Les musulmans sont mieux connus, Muhammad est considéré comme un grand législateur, les croyances discutées de manière apaisée, souvent dans une démarche comparatiste. C’est un humanisme horizontal qui cesse de voir, dans l’altérité islamique, l’envers du chrétien. Pierre Bayle, protestant, discute des arguments accumulés depuis un millénaire par l’apologétique chrétienne contre l’islam qu’il détruit un à un dans son article majeur consacré à Mahomet (Dictionnaire historique et critique, 1696).

L’heure n’est plus à des « sermons détachés de vraie croisade » et aux fables auxquelles plus personne ne croit, mais au savoir « brut », à un retour aux sources premières, à une diffusion des textes, que cela plaise ou non. La « vérité évangélique » devient un critère de l’approche en science contre les dérives controversistes. Richard Simon, critique biblique de renom, arabisant, participe à ce renouveau. Les journaux savants se font l’écho des nouveautés dans le domaine : rien ne leur échappe, tout est relayé, tout est lu dans un contexte où le livre constitue le seul média.

Les grandes figures des Lumières bénéficient de cet héritage : la figure du théiste de Voltaire doit par exemple beaucoup à sa lecture du Coran. Montesquieu, Helvétius, Rousseau apportent leur contribution. Boulainvilliers offre une biographie sur Muhammad qui lui vaudra d’être traité de cryptomusulman, le Britannique Georges Sale donne une traduction du Coran d’une qualité remarquable. L’islam entre dans le concert des religions du monde et sort du domaine strictement religieux qui l’enfermait dans des stéréotypes longtemps ressassés, pour devenir un véritable objet de savoir, inspirant réflexion philosophique, morale, religieuse, politique et culturelle.

L’islam de nouveau rejeté

Évidemment tous ne choisissent pas les mêmes orientations ; l’Encyclopédie entend par exemple faire perdurer la dimension polémiste médiévale, tandis que les idéologues, « alliés doctrinaires » de certains jésuites de la fin du siècle, prépareront tout un fonds destiné à préparer la colonisation des pays musulmans. De grandes voix s’y opposeront en vain.
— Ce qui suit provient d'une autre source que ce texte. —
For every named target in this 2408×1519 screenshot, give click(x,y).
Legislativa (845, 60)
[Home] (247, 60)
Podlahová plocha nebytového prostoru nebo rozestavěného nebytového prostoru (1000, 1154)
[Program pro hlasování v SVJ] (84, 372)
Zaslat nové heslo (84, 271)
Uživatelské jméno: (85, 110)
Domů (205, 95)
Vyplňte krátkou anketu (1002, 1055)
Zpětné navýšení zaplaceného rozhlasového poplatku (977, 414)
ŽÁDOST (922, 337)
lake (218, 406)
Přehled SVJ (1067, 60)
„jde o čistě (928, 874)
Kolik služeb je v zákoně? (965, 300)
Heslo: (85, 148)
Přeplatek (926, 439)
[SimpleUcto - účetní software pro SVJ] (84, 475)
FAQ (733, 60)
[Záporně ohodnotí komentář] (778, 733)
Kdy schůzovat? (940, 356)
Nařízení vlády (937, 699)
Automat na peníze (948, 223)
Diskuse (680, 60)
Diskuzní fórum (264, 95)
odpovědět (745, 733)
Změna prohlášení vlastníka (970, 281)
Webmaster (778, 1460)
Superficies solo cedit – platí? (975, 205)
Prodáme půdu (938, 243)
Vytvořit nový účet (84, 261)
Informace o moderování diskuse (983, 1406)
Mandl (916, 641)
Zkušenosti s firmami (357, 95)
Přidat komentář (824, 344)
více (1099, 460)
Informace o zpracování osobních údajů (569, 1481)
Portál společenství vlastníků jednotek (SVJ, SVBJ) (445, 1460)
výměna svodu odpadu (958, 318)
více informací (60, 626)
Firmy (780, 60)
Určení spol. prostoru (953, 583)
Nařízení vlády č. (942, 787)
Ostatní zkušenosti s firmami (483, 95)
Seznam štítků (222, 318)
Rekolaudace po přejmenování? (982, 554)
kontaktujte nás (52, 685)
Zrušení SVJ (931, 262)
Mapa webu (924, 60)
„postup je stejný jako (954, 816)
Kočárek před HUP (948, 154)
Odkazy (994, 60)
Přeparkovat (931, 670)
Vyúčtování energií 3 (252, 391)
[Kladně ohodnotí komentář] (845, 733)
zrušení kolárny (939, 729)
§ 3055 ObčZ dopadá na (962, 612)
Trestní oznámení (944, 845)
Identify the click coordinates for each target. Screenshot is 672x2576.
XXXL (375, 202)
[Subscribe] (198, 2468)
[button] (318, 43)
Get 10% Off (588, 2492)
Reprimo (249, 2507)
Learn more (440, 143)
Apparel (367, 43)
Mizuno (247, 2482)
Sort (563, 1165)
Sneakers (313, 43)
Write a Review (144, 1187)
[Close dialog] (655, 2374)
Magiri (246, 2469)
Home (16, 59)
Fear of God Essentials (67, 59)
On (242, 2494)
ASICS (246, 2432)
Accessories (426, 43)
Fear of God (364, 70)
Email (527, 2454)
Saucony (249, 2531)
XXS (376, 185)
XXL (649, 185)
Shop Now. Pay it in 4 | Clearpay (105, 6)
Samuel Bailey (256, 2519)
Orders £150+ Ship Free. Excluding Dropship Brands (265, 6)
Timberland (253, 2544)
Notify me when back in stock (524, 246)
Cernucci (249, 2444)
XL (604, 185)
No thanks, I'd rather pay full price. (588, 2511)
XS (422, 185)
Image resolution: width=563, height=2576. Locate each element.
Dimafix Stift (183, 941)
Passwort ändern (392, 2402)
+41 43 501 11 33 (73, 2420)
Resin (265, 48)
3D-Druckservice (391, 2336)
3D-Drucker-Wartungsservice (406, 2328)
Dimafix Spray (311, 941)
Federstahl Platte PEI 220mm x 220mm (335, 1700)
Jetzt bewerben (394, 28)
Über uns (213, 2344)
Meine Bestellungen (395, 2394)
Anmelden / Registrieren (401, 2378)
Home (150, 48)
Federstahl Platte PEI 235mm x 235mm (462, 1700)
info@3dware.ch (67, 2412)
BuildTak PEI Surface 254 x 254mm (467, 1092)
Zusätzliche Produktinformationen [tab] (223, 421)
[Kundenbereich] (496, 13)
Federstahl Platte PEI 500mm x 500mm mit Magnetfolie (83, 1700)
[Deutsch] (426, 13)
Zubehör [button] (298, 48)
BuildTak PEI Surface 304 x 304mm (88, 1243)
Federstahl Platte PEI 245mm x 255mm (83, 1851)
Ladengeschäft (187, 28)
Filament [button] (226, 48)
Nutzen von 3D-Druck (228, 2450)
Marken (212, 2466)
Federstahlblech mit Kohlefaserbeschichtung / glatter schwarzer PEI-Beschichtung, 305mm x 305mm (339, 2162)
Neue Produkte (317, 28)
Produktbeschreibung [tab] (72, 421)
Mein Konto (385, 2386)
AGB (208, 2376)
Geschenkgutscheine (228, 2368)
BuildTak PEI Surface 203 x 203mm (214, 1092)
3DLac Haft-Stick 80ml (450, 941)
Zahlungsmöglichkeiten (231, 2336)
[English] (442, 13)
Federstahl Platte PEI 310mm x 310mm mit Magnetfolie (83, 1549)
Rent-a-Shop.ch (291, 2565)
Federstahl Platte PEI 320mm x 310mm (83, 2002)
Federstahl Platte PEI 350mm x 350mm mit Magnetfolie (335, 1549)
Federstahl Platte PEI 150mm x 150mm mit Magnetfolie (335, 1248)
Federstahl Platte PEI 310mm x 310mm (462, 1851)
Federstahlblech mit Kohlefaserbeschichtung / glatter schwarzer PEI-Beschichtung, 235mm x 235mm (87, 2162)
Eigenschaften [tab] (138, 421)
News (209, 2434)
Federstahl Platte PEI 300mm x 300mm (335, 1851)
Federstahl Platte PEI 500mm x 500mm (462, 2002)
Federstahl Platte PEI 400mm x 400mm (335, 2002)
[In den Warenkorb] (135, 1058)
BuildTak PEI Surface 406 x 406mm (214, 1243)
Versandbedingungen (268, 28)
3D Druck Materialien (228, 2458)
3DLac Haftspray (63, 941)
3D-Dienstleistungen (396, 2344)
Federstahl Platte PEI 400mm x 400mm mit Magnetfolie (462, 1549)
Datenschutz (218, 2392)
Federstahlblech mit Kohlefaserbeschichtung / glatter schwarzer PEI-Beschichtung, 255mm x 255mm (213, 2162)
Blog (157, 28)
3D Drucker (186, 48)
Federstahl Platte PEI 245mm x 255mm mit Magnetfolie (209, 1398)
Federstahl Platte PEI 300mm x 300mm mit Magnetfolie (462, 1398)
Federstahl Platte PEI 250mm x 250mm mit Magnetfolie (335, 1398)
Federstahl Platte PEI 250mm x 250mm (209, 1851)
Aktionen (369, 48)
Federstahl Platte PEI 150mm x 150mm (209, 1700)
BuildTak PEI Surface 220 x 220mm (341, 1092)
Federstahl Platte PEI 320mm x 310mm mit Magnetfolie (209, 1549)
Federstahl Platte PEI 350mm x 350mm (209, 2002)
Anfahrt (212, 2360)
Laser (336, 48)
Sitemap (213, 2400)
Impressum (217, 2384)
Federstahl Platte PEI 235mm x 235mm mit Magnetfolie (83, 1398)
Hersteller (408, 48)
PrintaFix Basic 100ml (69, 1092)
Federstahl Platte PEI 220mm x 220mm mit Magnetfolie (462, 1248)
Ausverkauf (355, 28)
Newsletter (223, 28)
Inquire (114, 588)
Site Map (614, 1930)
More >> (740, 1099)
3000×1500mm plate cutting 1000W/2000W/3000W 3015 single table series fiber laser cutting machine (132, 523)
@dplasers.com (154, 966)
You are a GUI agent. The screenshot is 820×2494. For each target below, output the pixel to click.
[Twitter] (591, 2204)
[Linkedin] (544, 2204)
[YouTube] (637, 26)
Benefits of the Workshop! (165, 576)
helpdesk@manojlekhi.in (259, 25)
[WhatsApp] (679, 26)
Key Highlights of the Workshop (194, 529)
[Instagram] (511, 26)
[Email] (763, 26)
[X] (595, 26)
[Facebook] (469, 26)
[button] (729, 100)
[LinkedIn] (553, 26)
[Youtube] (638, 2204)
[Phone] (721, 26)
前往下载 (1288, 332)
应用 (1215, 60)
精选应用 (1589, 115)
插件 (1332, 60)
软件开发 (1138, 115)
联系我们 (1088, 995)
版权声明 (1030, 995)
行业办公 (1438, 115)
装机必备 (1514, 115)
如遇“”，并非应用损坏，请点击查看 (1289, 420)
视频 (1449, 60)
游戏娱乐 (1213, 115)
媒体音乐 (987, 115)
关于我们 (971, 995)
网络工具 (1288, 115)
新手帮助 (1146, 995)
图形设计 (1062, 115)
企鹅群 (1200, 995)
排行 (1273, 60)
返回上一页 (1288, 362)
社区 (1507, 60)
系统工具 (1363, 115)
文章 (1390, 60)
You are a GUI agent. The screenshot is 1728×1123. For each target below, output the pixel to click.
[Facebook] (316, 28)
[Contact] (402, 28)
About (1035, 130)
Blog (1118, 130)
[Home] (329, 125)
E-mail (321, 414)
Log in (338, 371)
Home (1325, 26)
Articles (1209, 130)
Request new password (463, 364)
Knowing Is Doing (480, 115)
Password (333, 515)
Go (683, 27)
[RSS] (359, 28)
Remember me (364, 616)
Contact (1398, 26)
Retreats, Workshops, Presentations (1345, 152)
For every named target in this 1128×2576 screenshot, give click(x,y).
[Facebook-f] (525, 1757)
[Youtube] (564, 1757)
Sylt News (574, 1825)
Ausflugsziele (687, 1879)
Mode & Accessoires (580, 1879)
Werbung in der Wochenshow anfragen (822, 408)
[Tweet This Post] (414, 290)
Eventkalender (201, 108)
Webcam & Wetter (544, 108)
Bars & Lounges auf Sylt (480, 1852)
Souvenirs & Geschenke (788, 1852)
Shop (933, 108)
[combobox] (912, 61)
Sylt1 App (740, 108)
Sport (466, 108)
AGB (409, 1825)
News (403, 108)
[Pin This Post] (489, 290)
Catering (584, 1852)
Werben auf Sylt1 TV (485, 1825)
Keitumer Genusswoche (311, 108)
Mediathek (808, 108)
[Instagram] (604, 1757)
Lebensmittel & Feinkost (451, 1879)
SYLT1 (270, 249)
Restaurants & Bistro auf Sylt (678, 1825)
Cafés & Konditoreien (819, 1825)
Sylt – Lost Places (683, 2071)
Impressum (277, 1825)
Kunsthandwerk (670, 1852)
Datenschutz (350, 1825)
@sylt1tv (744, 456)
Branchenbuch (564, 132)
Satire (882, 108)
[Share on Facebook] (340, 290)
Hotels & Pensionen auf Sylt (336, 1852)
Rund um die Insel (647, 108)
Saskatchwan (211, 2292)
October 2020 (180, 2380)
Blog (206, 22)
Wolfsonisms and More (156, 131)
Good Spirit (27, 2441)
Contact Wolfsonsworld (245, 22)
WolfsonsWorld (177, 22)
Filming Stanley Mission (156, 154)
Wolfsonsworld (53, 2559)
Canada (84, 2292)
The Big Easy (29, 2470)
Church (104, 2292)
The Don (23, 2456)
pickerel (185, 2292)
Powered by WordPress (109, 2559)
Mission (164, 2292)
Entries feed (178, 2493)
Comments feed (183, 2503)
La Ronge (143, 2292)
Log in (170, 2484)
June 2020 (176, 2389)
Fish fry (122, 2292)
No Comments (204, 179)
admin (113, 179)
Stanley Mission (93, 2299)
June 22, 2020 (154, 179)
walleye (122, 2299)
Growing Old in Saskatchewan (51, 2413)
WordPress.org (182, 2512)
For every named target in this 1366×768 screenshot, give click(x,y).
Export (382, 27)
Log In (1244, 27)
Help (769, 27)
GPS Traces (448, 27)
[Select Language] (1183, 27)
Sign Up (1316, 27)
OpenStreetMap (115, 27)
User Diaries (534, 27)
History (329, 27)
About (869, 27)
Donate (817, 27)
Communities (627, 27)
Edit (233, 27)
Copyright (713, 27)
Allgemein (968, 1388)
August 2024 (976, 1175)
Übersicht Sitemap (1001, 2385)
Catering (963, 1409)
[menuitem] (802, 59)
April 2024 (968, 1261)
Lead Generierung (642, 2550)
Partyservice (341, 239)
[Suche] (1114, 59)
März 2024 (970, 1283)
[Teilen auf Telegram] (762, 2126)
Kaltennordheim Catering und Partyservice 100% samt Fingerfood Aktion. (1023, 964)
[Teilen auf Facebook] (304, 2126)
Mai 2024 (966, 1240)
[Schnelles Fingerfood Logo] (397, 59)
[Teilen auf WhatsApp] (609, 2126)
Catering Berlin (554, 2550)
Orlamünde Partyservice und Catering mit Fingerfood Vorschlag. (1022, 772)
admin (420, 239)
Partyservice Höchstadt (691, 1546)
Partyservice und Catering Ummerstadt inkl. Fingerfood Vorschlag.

Ce sera l’expédition de Tripoli par les États-Unis d’Amérique, la conquête française de l’Égypte, plus tard celle de l’Algérie. Le temps de l’ouverture, de la tolérance, de l’humanisme est déjà loin.

Quel est le bilan de la campagne d’Égypte ?

D’aucuns comme Joseph de Maistre ou Louis de Bonald analyseront ce virage comme un retour aux croisades dont ils se féliciteront, jetant l’anathème sur tous ceux qui auront rêvé une humanité plus fraternelle, digne combat des Lumières, déplorant que nos philosophes aient pu vanter « leurs mœurs, leur administration, leur politique, même quelques-uns leur religion ». Maistre soulignera l’incompatibilité insigne, l’impossible coexistence des chrétiens et des musulmans : « La guerre entre nous est naturelle, et la paix forcée. Dès que le chrétien et le musulman viennent à se toucher, l’un des deux doit servir ou périr ».

C’est donc là tout un pan de notre histoire intellectuelle qui débouchera sur une sociologie et une théorie laïque du phénomène religieux. Dans la longue succession historique, après avoir été renfermé dans des bornes strictement religieuses, l’islam est devenu un objet de savoir à part entière. Des auteurs fameux, méconnus ou obscurs, auront, chacun à leur manière, largement contribué à alimenter cette connaissance. La fin du XVIIIe siècle inaugurera un véritable choc des représentations : à partir de ce moment-là, le rejet prendra une forme radicale.